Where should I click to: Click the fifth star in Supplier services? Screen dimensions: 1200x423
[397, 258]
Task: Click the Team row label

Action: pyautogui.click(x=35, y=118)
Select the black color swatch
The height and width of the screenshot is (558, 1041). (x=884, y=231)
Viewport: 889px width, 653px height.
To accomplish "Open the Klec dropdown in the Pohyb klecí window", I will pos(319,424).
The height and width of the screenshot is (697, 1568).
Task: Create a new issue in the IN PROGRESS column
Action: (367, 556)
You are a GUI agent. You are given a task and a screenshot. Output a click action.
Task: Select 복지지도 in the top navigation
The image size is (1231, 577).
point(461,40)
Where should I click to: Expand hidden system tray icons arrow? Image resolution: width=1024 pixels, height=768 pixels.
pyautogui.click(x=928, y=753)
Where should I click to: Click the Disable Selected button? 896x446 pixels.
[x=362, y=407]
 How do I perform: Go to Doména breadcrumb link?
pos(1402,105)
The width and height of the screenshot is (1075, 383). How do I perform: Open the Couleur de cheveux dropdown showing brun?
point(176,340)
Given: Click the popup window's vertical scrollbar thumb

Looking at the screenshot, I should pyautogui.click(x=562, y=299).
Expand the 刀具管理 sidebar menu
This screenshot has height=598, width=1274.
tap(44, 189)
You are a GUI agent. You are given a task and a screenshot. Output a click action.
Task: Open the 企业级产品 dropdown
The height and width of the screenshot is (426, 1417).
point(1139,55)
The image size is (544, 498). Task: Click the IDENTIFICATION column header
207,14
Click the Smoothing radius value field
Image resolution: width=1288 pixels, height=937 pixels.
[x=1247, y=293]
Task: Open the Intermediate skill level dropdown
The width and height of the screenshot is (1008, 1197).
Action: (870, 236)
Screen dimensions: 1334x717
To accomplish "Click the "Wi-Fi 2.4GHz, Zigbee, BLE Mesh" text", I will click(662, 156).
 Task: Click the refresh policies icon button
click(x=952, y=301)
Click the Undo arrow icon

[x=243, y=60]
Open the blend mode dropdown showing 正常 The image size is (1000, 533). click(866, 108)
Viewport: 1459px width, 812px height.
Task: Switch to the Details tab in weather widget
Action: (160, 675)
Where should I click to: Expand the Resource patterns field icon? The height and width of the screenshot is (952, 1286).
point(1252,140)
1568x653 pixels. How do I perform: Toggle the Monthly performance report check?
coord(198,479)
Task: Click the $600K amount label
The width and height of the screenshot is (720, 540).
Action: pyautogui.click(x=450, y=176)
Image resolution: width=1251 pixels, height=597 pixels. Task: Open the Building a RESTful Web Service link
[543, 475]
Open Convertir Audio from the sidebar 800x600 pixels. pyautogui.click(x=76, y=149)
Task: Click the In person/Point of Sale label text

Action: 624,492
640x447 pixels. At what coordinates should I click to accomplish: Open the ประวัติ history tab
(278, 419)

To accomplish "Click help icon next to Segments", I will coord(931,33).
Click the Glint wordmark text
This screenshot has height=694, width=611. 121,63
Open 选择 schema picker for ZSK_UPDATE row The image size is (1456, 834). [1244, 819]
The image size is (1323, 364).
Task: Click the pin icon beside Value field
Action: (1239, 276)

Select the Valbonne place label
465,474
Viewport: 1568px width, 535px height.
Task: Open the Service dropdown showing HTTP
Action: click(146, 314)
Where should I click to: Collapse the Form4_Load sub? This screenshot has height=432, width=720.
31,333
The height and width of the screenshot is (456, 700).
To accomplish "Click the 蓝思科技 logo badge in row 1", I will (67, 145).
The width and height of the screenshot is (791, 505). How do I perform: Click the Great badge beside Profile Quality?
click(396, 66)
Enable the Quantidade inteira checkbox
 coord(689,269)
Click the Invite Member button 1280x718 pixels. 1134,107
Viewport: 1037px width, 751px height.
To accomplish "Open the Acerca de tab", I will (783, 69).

★ ★ ★ ★ ★ ★ ★

▶ **Exercise goal**:
All lines above that contain the word "sidebar" are to be copied.

▶ **Solution**:
Expand the 刀具管理 sidebar menu
Open Convertir Audio from the sidebar 800x600 pixels. pyautogui.click(x=76, y=149)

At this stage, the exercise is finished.